[Start of section]

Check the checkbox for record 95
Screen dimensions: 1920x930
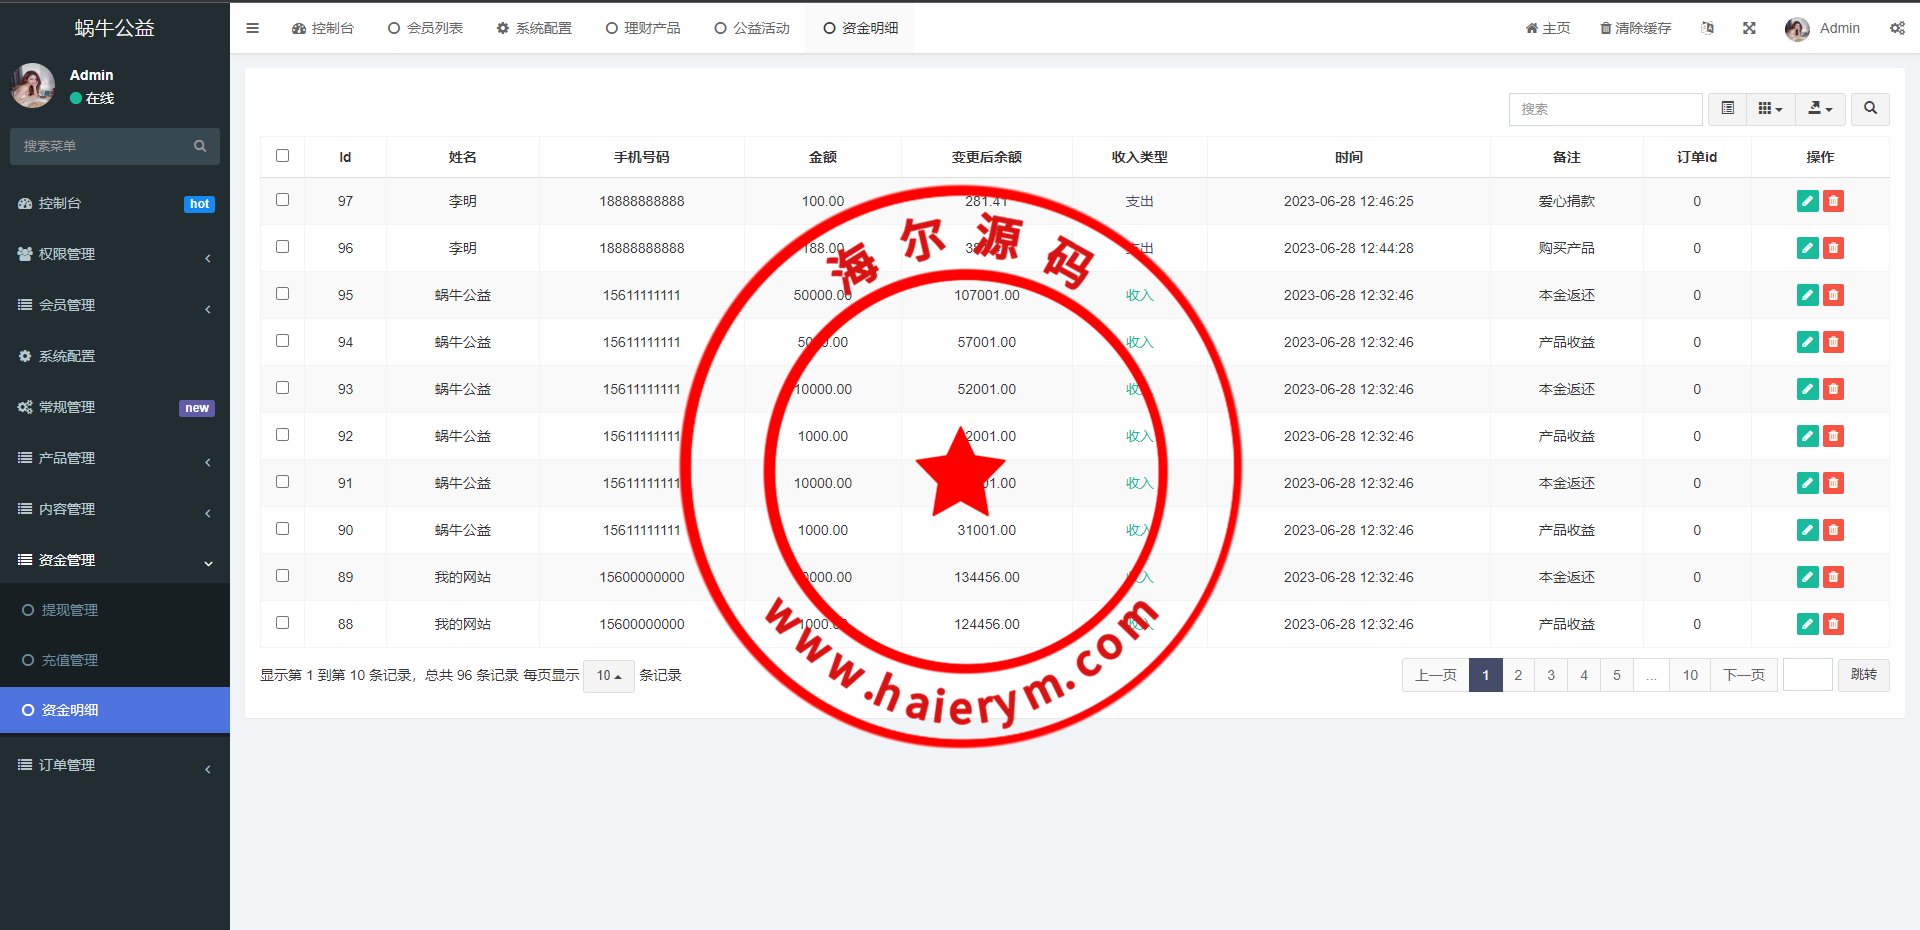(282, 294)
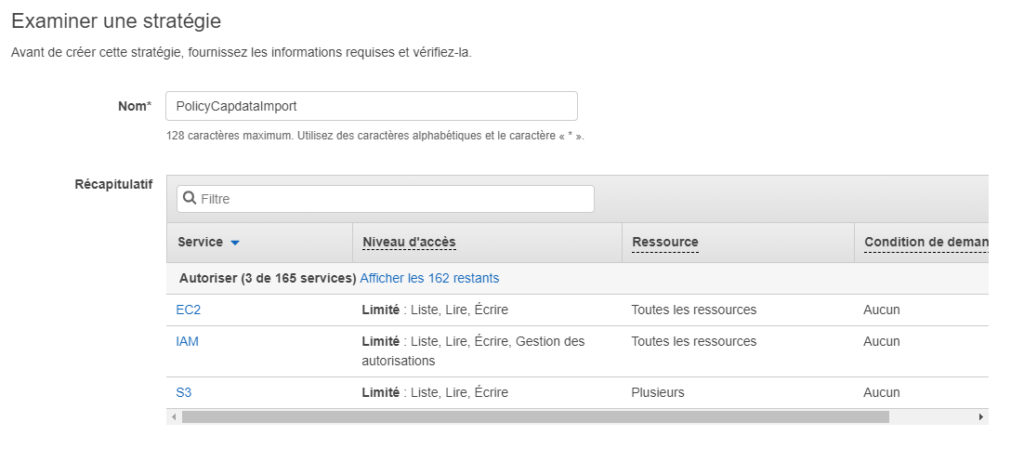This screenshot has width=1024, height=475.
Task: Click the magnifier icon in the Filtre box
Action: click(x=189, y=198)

[End of section]

Output the data verbatim, images excluded.

Check the checkbox for record 95
Screen dimensions: 1920x930
(282, 294)
This screenshot has width=1024, height=475.
Task: Click the magnifier icon in the Filtre box
Action: click(x=189, y=198)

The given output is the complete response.